> _Work instructions_: Set out exactly, and only, the lines running from the one containing "Task: Edit the document with the pencil icon" to the bottom of the listing below; pictures stay out.

> _Dataset records_:
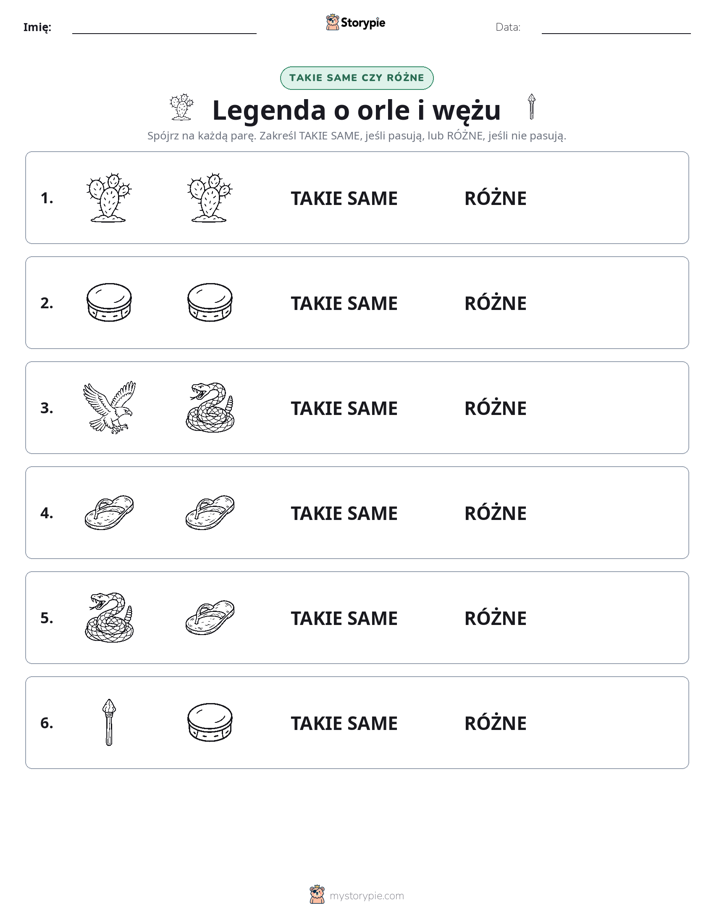Open the mystorypie.com footer link
Image resolution: width=714 pixels, height=924 pixels.
tap(357, 895)
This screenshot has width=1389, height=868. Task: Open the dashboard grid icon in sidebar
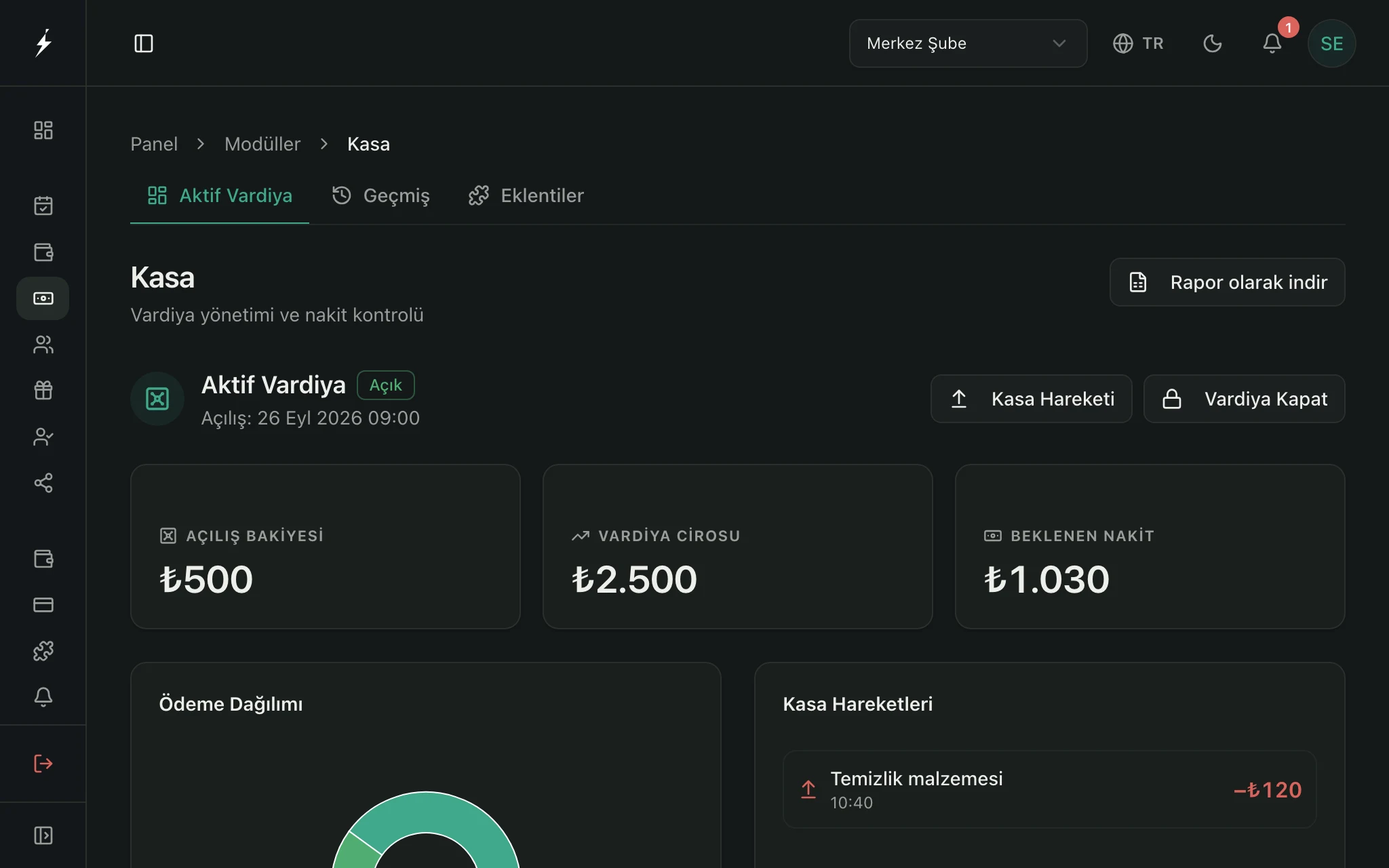pyautogui.click(x=43, y=130)
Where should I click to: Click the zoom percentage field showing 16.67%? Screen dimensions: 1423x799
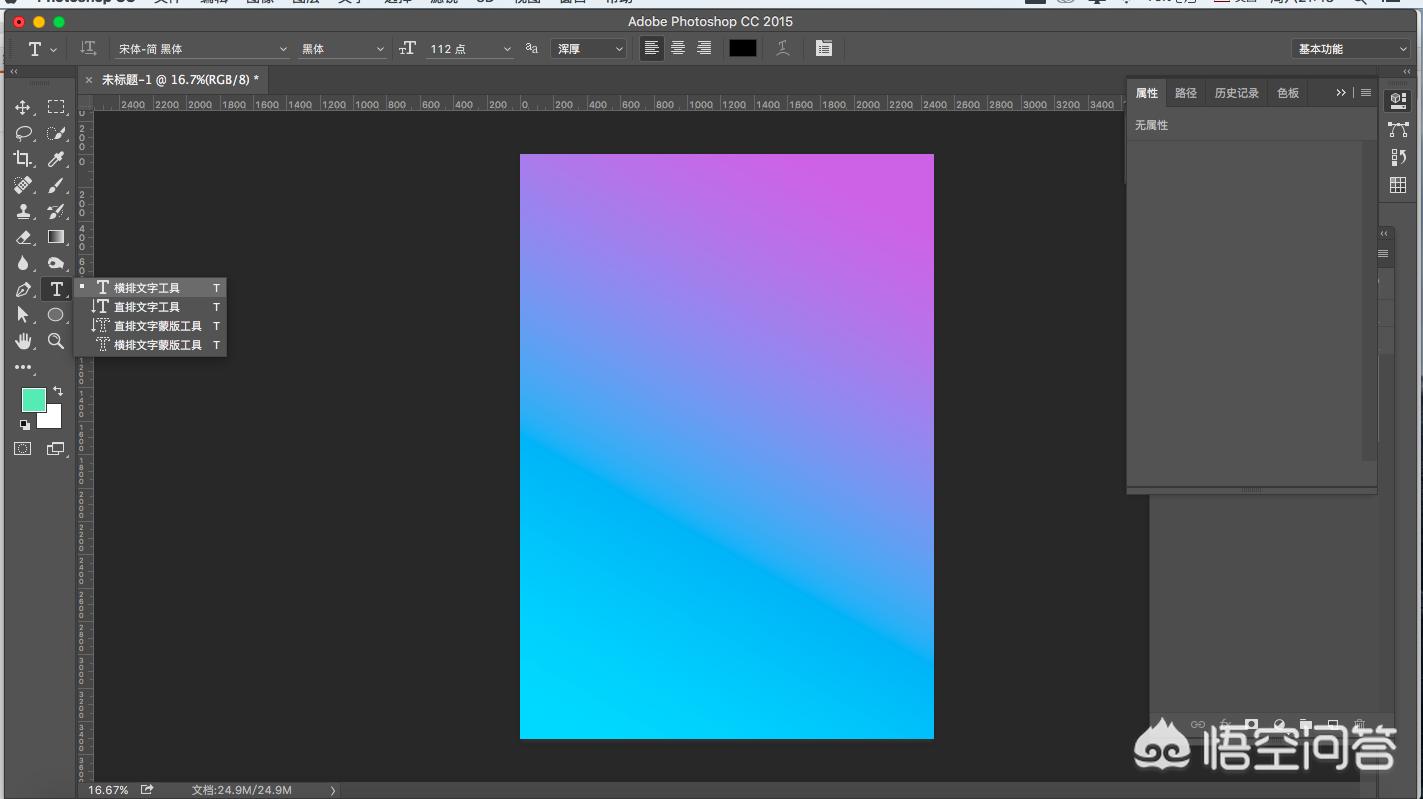pyautogui.click(x=108, y=790)
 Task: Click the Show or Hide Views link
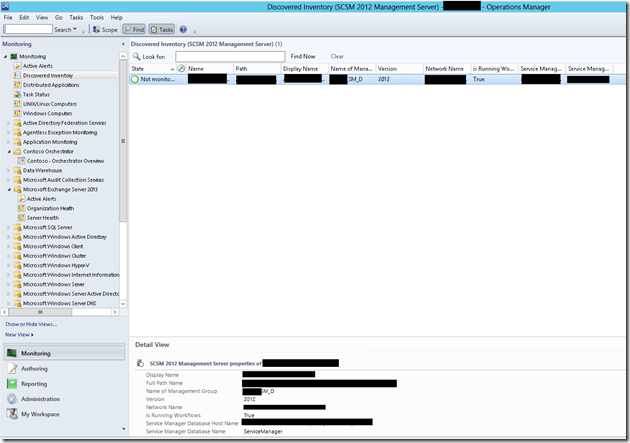(x=31, y=324)

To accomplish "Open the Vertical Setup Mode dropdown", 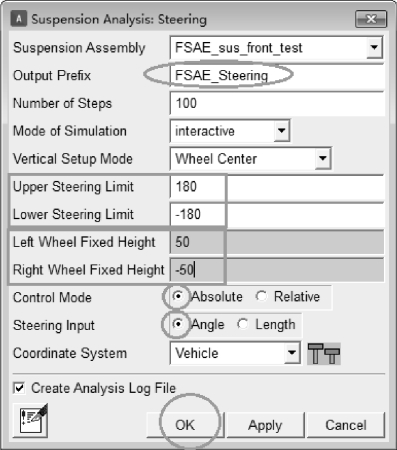I will click(x=323, y=159).
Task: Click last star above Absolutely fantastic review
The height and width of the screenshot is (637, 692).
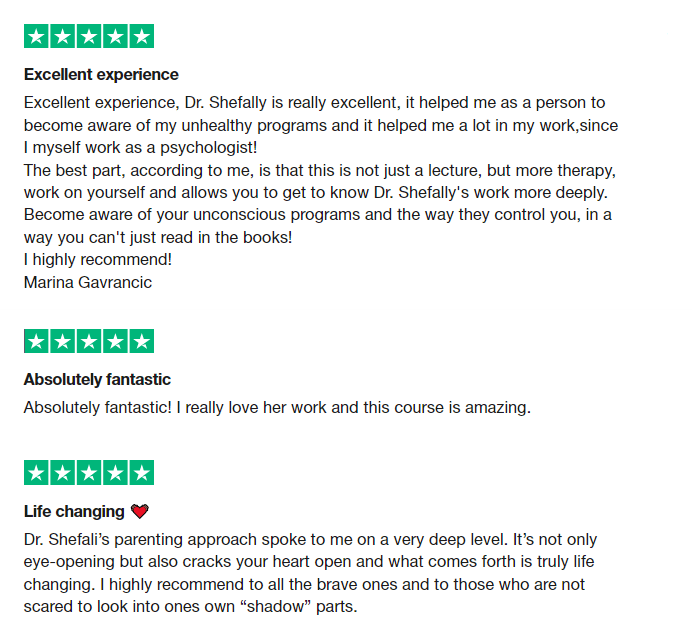Action: 141,341
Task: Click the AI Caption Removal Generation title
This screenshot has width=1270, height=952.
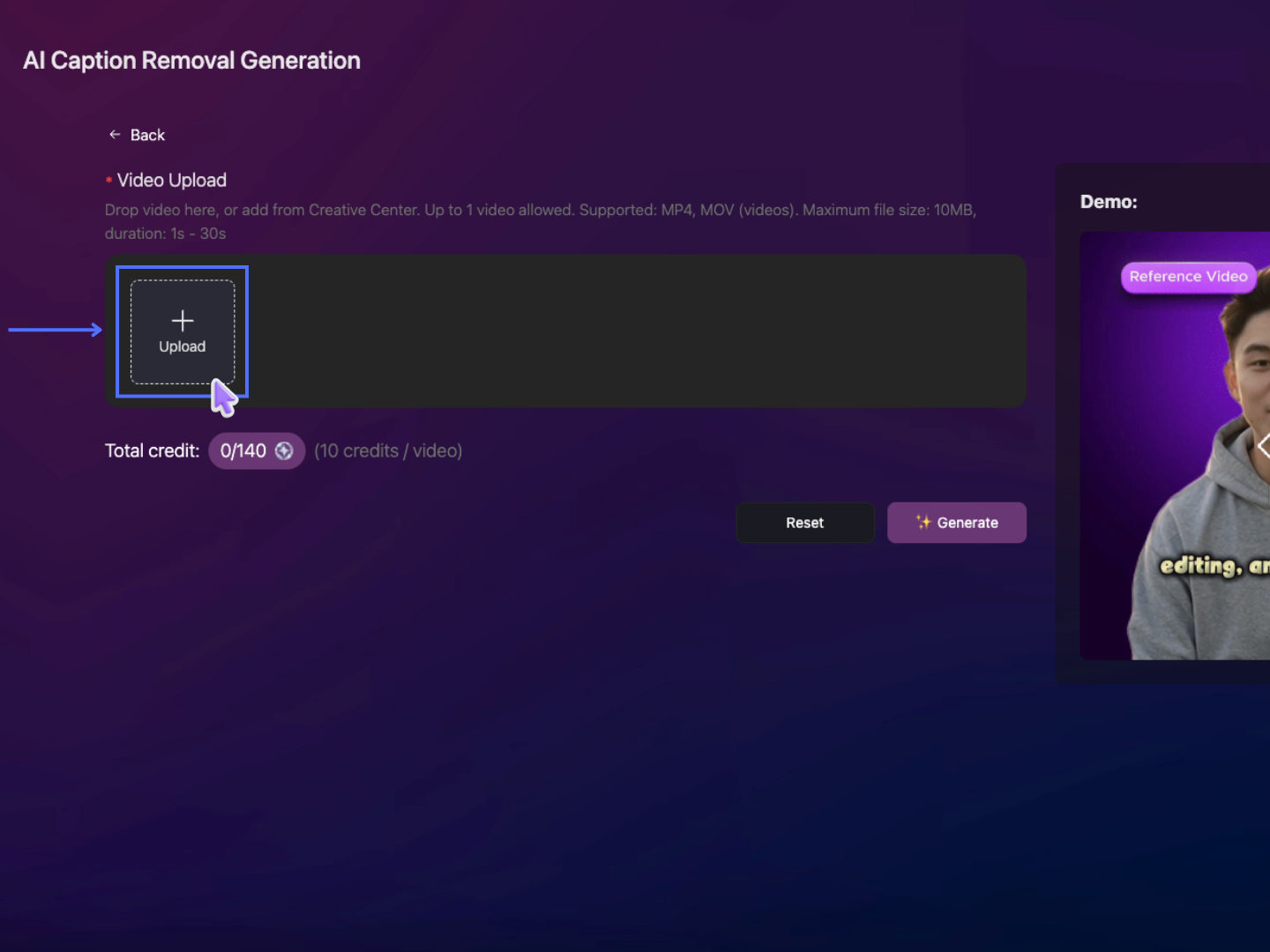Action: [x=191, y=61]
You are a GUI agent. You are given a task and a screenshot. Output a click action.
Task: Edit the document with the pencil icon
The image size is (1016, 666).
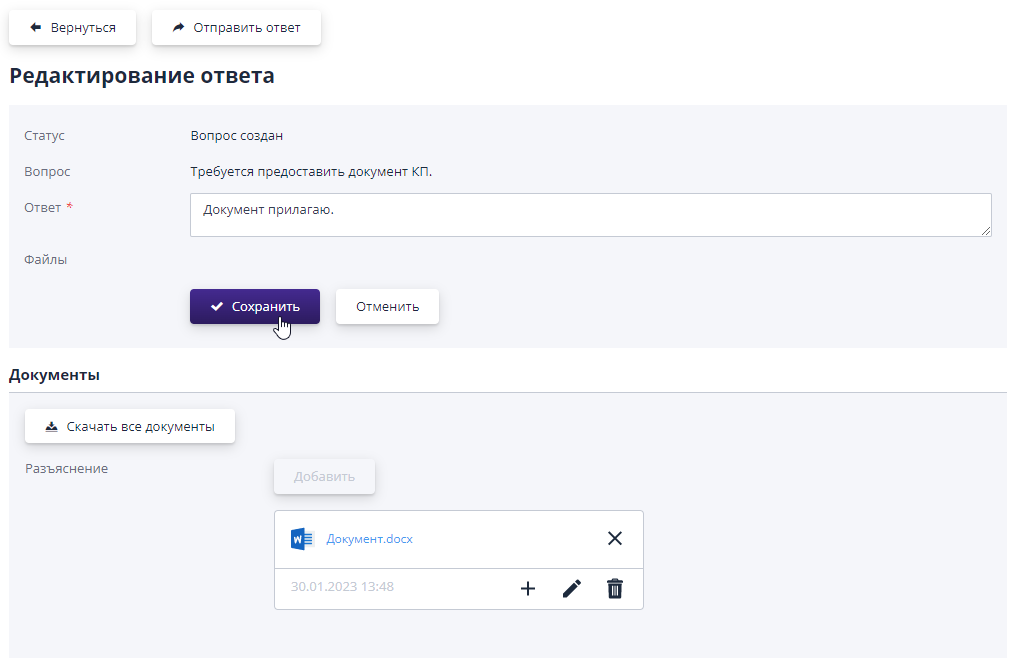571,589
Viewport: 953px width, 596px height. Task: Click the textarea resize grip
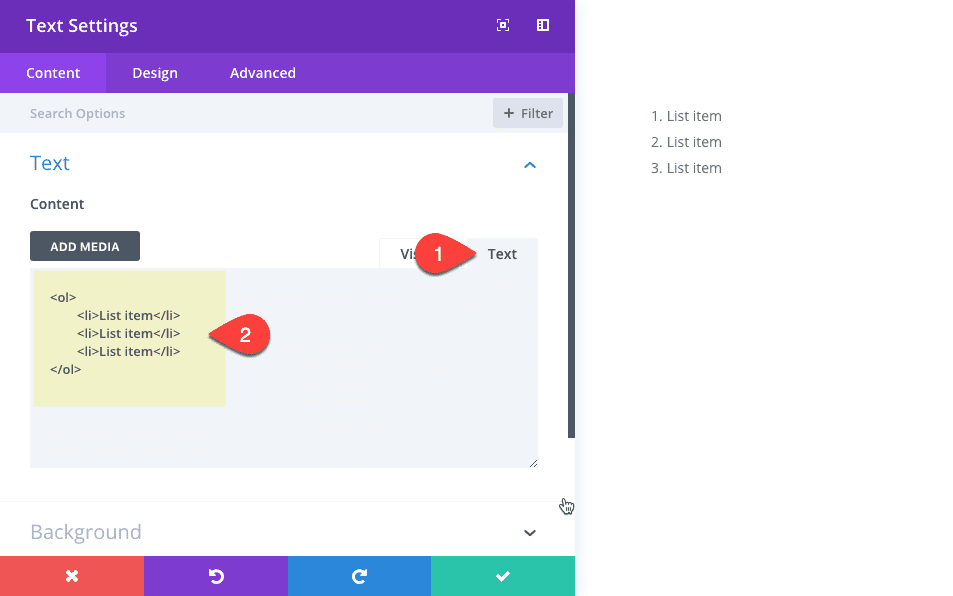[x=533, y=462]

> _Response box_:
Task: Edit the document with the pencil icon
The image size is (1016, 666).
571,589
Viewport: 953px width, 596px height. Task: Click the textarea resize grip
[x=533, y=462]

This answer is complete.